The idea of this problem
is to encourage children to work together in order to develop a method of finding a solution which will always work, and perhaps one that is the most efficient or quickest. This challenge will also help to reinforce understanding of odd and even numbers.
You could introduce the challenge by inviting one child to choose a card from the digit cards $1$ to $9$, perhaps without looking so it is a random choice. You could then ask another child to choose a card, again without looking. What is the largest two-digit even number that can be made from the two cards? You could try this a few times so that the children have a chance
to explain when it is impossible to make an even number.
Then tweak the task. This time, the second person to choose can decide which digit they would like in order to make the largest possible two-digit number. You could suggest that in fact a pair of children chooses the card so that they have a chance to talk to each other about the best choice. You could invite others to comment on their choice. (You could use the
interactivity at this point instead.)
Ask pairs to have a go at the challenge for themselves with a set of digit cards per pair. Explain that you'd like them to come up with a method that will always work so they can identify the best card to choose as quickly as possible.
After a suitable length of time, bring the whole group together and share their strategies. You could test out a few of them and perhaps a consensus can be reached about the 'best' method to use. (This may not be possible but having the discussion is valuable.
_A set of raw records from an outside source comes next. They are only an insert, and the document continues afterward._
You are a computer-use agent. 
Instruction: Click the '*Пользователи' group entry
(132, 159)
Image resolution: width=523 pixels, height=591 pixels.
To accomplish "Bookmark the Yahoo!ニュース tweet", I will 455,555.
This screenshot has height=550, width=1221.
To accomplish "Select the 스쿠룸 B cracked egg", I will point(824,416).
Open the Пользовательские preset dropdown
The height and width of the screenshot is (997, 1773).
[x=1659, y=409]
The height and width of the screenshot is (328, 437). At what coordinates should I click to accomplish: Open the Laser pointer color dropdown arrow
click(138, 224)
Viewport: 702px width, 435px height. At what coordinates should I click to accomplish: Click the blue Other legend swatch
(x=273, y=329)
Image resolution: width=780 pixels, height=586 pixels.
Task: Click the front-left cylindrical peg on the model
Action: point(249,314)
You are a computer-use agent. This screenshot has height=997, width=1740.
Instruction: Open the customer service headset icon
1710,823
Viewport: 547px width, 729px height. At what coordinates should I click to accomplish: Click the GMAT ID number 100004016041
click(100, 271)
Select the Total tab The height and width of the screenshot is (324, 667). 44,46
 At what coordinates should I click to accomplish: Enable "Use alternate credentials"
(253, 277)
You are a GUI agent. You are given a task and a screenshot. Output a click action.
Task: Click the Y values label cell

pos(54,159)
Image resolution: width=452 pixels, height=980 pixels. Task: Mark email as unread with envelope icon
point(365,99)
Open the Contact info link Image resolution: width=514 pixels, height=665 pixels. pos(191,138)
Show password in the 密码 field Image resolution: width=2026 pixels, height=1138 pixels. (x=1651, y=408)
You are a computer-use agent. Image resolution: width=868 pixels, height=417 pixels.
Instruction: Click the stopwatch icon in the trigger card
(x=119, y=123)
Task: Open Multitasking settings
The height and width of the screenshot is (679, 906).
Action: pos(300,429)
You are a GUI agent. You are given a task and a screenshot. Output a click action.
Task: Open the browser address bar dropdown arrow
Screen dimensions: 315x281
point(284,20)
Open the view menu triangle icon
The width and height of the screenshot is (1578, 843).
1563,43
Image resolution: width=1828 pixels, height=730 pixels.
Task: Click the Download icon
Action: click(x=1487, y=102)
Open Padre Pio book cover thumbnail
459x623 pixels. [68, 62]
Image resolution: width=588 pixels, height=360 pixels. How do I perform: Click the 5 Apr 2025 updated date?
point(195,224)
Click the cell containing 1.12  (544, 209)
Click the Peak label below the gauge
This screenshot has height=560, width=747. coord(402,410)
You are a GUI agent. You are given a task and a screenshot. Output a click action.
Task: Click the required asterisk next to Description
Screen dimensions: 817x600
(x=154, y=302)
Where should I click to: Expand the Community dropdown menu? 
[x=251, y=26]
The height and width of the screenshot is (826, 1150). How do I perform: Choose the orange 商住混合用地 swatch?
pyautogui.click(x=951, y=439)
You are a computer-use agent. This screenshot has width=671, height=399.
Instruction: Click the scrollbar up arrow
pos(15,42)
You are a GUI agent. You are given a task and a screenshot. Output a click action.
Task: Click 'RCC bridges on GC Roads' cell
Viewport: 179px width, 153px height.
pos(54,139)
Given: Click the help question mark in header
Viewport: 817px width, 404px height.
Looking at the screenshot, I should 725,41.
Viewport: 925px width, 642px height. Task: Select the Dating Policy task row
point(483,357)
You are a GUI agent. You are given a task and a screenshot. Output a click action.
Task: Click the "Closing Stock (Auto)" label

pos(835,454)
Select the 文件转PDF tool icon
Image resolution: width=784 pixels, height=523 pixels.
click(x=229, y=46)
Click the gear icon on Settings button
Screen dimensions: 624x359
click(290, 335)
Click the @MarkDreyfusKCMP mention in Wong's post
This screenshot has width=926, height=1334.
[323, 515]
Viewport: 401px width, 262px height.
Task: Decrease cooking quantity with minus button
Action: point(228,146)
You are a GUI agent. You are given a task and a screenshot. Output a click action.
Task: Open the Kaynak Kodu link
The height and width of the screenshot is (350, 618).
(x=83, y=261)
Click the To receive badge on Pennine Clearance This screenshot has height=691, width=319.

In this case 'best' might be quickest but perhaps the children may want to clarify that for themselves.)
How would they change their method if the task was to make the highest two-digit odd number?
What do you know about even numbers?
What do you know about the units digit of even numbers?
Where could the digit on that first card go - in the units or tens? Why?
How can we make a large number?
How do we know that's the biggest even number we can make?
Challenge children to extend the strategy for three-digit numbers. They could pick two numbers out of the pack of digit cards at random, then try to make the largest possible three-digit even number by selecting one of the remaining cards as well. Another possibility would be to aim for multiples of $5$ rather than even numbers. Some learners might want to investigate what
happens if $0$ is included as well.
Some children might benefit from having equipment to help them check whether a number is even, for example multilink cubes or counters that can be put in pairs.